PPE Core Classes
The following four classes are mandatory.
PPE 201/Econ 13: Strategic Reasoning (Dillenberger)
This course is about strategically interdependent decisions. In such situations, the outcome of your actions depends also on the actions of others. When making your choice, you have to think what the others will choose, who in turn are thinking what you will be choosing, and so on. Game Theory offers several concepts and insights for understanding such situations, and for making better strategic choices. This course will introduce and develop some basic ideas from game theory, using illustrations, applications, and cases drawn from business, economics, politics, sports, and even fiction and movies. Some interactive games will be played in class. There will be little formal theory, and the only pre-requisite is some high-school algebra and having taken Econ 1.
PPE 202/PSCI 236 : Public Policy Process (Lapinski)
This course integrates economic, ethical and political perspectives. It examines competing theories, models, and analytical frameworks for understanding policymaking. The course will focus on: 1. How public problems are framed and described; 2. What criteria are useful in developing and assessing policy choices; and 3. How policy choices and outcomes are mediated and influenced by individuals, organizations and political institutions.

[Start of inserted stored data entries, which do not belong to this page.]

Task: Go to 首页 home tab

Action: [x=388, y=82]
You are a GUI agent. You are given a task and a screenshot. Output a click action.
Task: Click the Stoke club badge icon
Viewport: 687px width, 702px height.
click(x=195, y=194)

PPE 203/Psych 165: Behavioral Economics and Psychology (Dana)
This course applies psychological research to economic theory, investigating what happens when agents have human limitations and complications. The effects of limited cognitive capacities, willpower, and self-interest will be considered. The only pre-requisite is having taken Econ 1.
PPE 204/Phil 228: Philosophy of Social Science (Weisberg/Bicchieri)
Prequisites: Econ 1,2, Phil 8 and PPE 201. This course is about the foundations of contemporary social science. It focuses on the nature of social systems, the similarities and differences between social and natural sciences, the construction, analysis, and confirmation of social theories, and the nature of social explanations. Specific topics may include structuralism and functional explanation, methodological individualism, qualitative vs. quantitative social theorizing, positivist and radical critiques of the social sciences, rational choice, game theory, evolutionary modeling, and agent-based modeling. In addition, the course will examine questions about objectivity in the social sciences. As part of this course, students will be expected to construct and analyze simple computational models of social phenomena.